This study assessed the drought stress of winter wheat grown on sandy soil in Denmark through high-resolution WDI and ET_a maps and associated energy-balance and semiphysical modelling. The analysis was conducted on seasonal and diurnal variations with correlations to biophysical variables to increase the reliability and performance of drought management. Additional attention was paid to the separation of R_n and G for crop and soil in order to avoid uncertainties in calculations due to mixed pixels. The conclusions can be summarized as follows.

(i)

The WDI has high potential to accurately depict soil water status. It is sensitive to the topsoil water status. A semiphysical relationship was established between the FTSW in the root zone and the WDI based on ET_p, which allows the direct calculation of soil water deficit from the WDI.

(ii)

Significant correlation of the WDI to plant stomatal conductance and leaf water potential indicates the possibility to detect early drought signals. The diurnal variation of WDI and ET_a suggests that the ET_a/ET_p ratio varies during the day, being higher in the morning and lower at noon hours.
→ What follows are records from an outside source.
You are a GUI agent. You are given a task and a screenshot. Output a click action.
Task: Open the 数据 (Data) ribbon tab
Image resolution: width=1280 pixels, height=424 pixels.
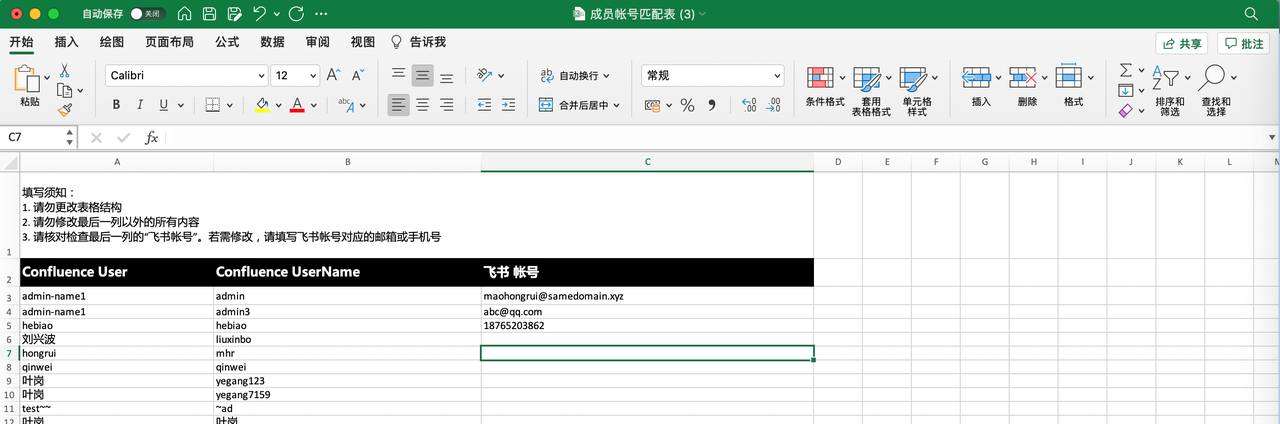click(272, 42)
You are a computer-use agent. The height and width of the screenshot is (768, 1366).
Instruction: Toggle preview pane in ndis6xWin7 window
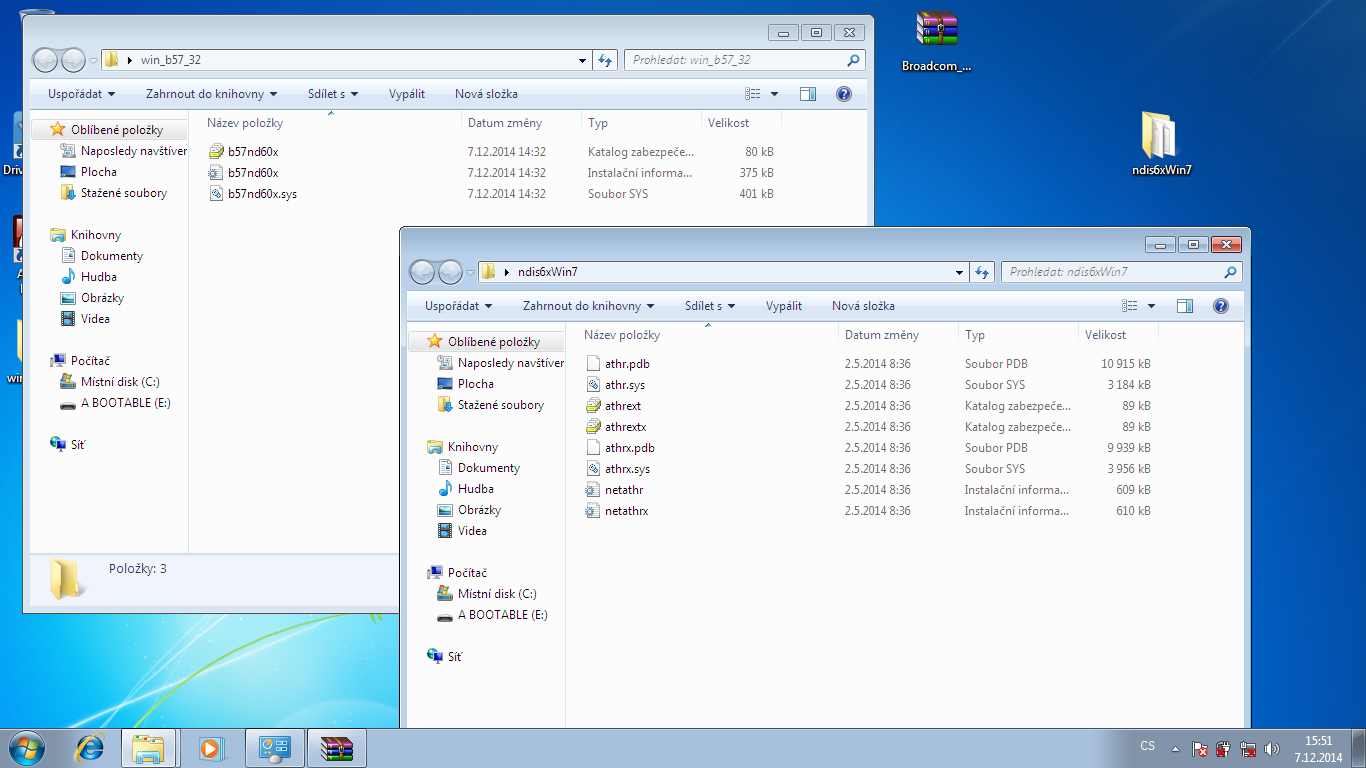pos(1185,306)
Additionally, the largest difference between crops was seen later in the afternoon, as healthier plants started to recover faster compared to more stressed plants that demonstrated higher WDI values for a longer period. This can be used in further studies to improve the temporal upscaling of ET_a with higher precision for irrigation planning.

(iii)

Since most of the parameters for the calculations of WDI, ET_a and FTSW were derived from only a few initial variables routinely measured by the weather station, the WDI-based method allows for rapid calculation of the field energy balance and evaluation of soil and crop water status.

Future studies should assess WDI performance for different pedoclimatic and management (crops, irrigation) conditions. The WDI is based on the assumption that the relation between f_veg and T_a − T_s from full-cover to bare soil is linear, whereas possible nonlinearity should also be studied.